CONSIGNE
Reprenez le texte sur l’impact du digital dans le secteur du tourisme et poursuivez-le à partir de sa dernière phrase.

TEXTE FOURNI
----------
L’impact du digital et de l’innovation sur le secteur du tourisme (Part 1/2)

Le tourisme est stratégique pour la France, première destination touristique en termes de nombre de visiteurs depuis plusieurs années. Ce secteur, qui représente plus de 7% de notre PIB, est un des plus dynamiques et innovants. Si l’on étudie chacun de ces grandes composantes (transport, hébergement, restauration et loisirs) un acteur majeur est né dans les 10 dernières années : Uber est créé en 2009, AirBnB en 2008, La Fourchette en 2007… Ce rythme d’innovation a souvent modifié les rapports de forces entre les acteurs du secteur et il semble que cela n’est pas prêt de ralentir.

Acteurs historiques et innovation : une transformation digitale compliquée ?

Une forte présence institutionnelle

La France a été le premier pays à se doter d’un office national du tourisme, dès 1910. Aujourd’hui le tourisme est toujours un pilier stratégique mis en avant par les pouvoirs publics, dépendant du ministère de l’économie et des affaires étrangères au niveau national, et s’appuyant sur des collectivités locales (offices de tourisme, comités départementaux et régionaux de tourisme).
----------
DONNÉES FOURNIES

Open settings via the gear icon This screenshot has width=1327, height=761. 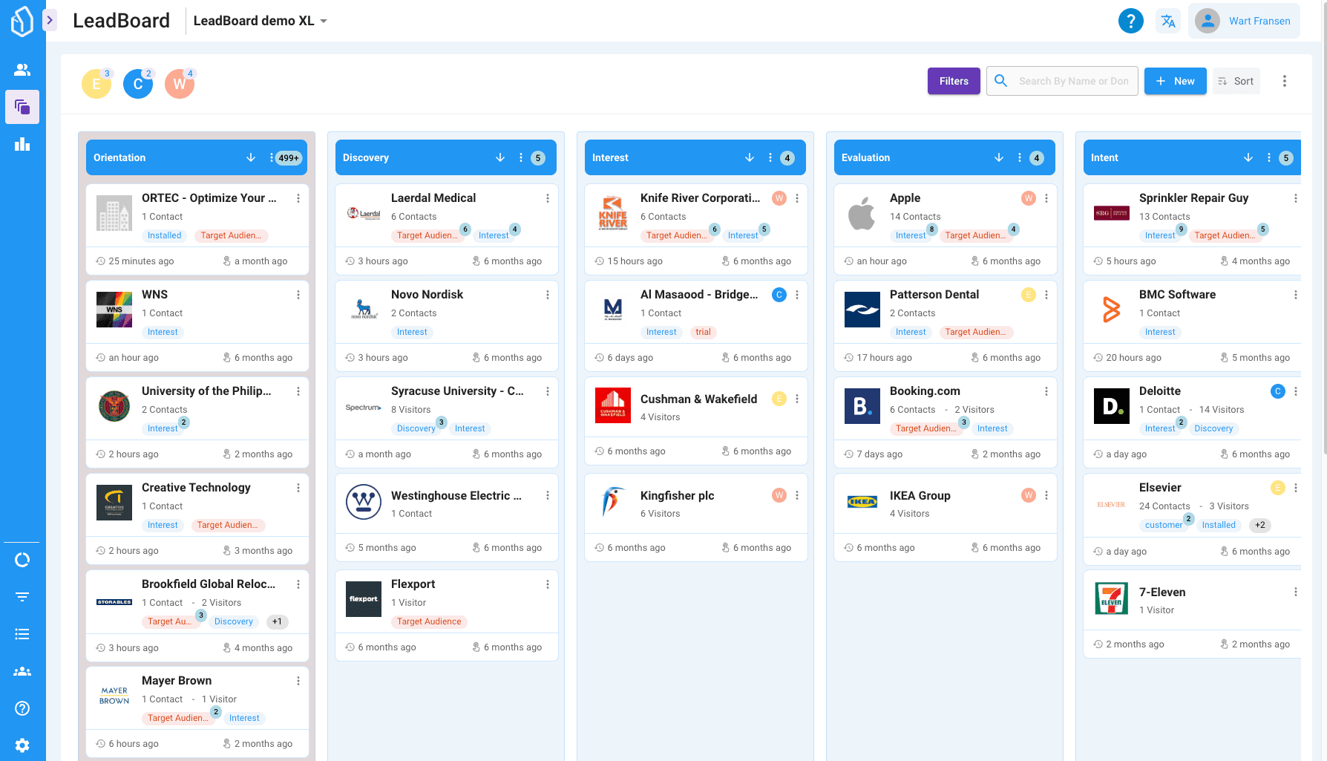[x=22, y=745]
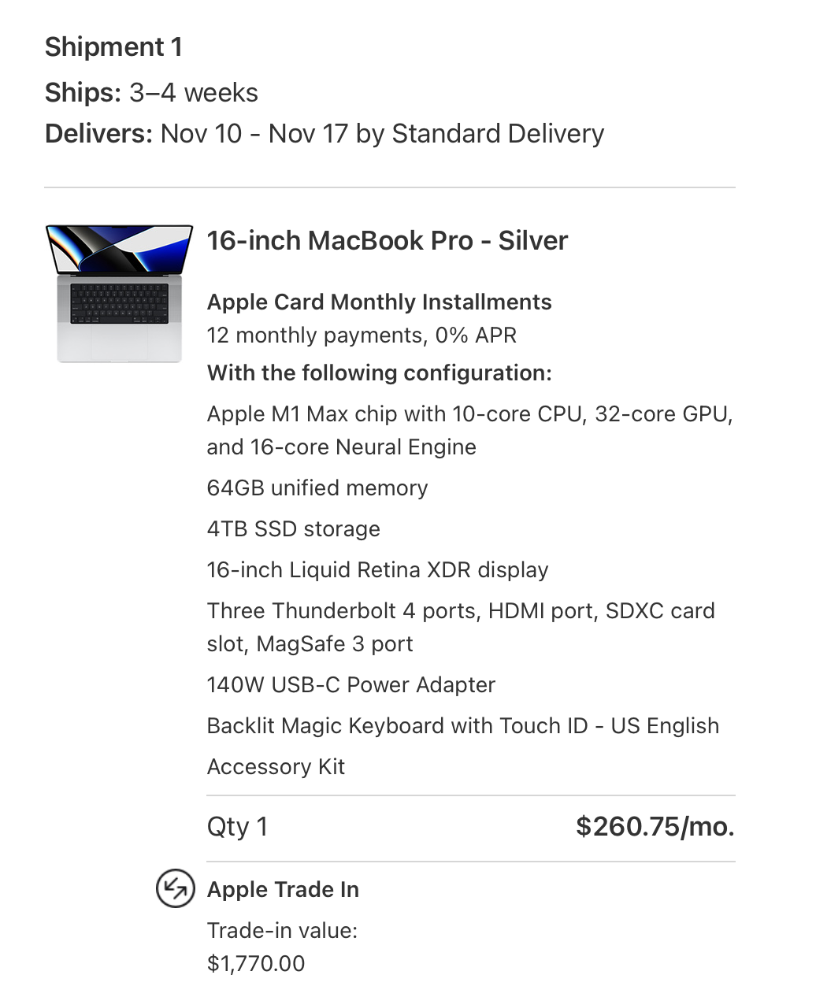Click the Standard Delivery date range line

coord(324,134)
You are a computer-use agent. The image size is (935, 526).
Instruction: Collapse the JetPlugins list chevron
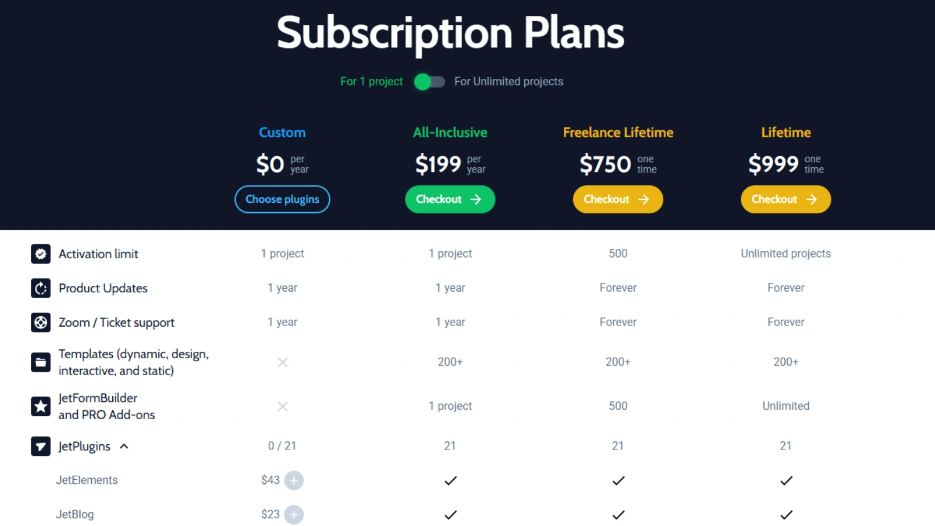pyautogui.click(x=124, y=447)
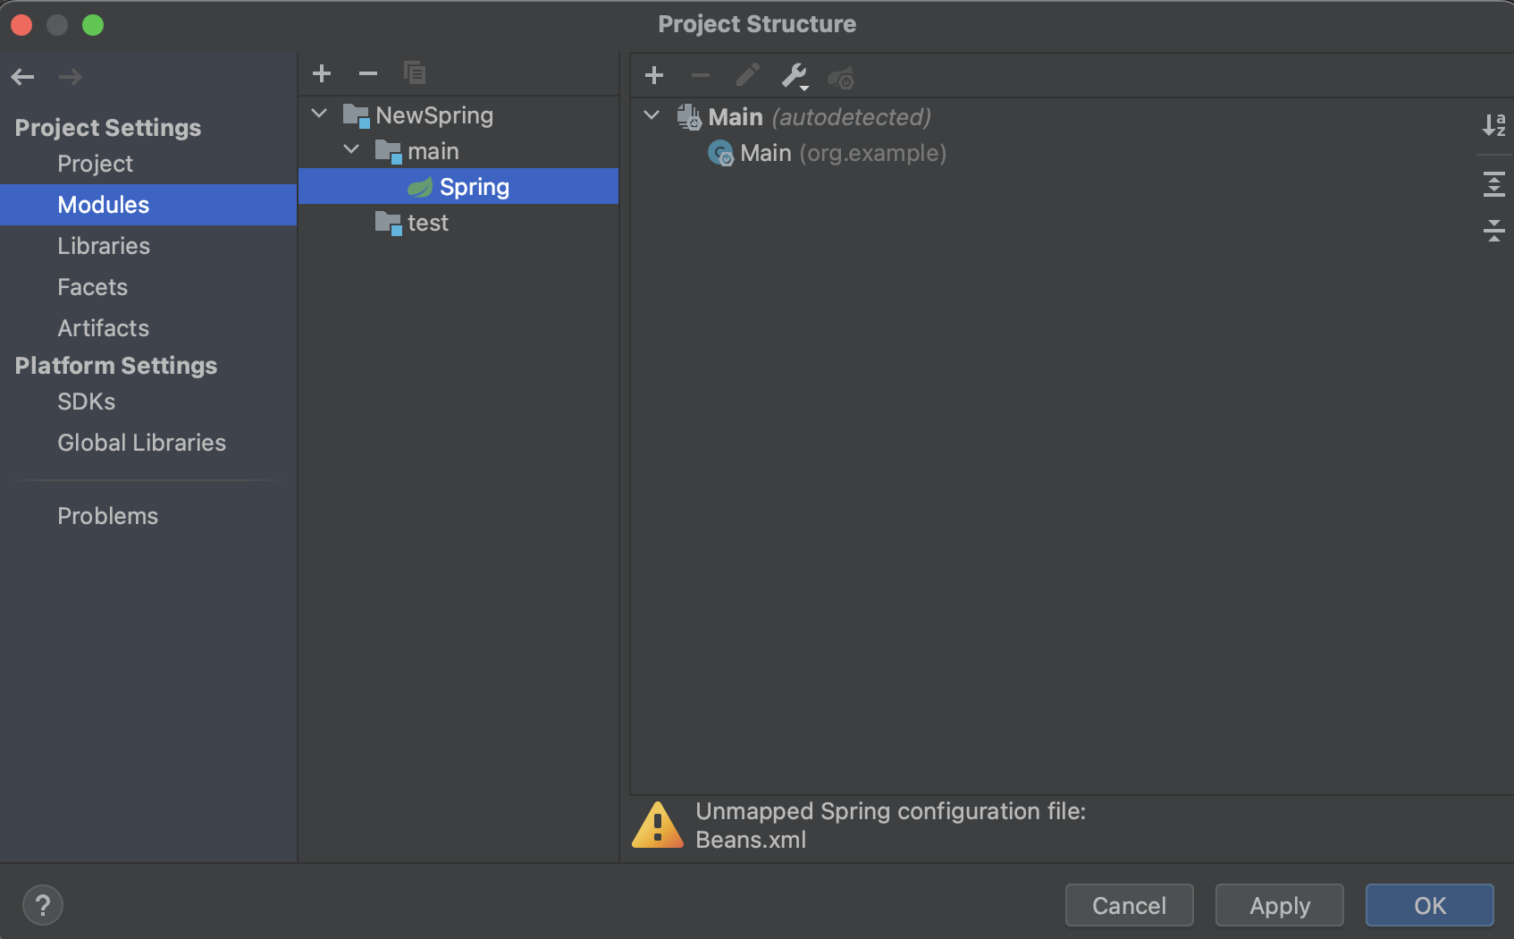This screenshot has height=939, width=1514.
Task: Select the SDKs platform setting
Action: tap(86, 402)
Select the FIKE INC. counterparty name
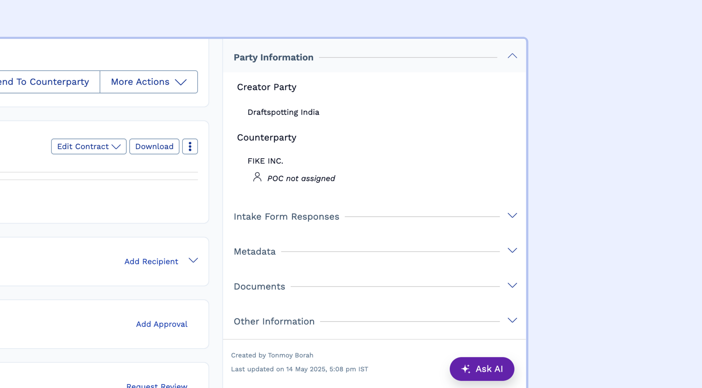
----------
RÉPONSE ATTENDUE
Organisation du tourisme en France

Un retard technologique pour les institutions

Cette partie institutionnelle du tourisme a souffert du grand boom des nouvelles technologies. Capter l’intérêt de nouveaux voyageurs à l’heure du numérique, nécessite une approche novatrice intégrant les nouvelles habitudes digitales des consommateurs. En 2007, Lyon a été un des initiateurs de cette transition au niveau territorial avec la marque « Only Lyon ». En 2013, « Osez Bordeaux » a connu de grands succès et a participé à la forte croissance du rayonnement national et international de la ville. Ces réussites locales sont nombreuses mais montrent d’autant plus l’absence de vision nationale quant à une promotion du territoire via le digital. Plusieurs tentatives de création de portail de réservation central ont échoué faute de transition et de gouvernance adéquates. Finalement, il semble que cette idée d’un portail public national dédié au tourisme ait été abandonnée pour laisser les acteurs privés – comme Webedia avec Lebonguide.com – gérer cette partie.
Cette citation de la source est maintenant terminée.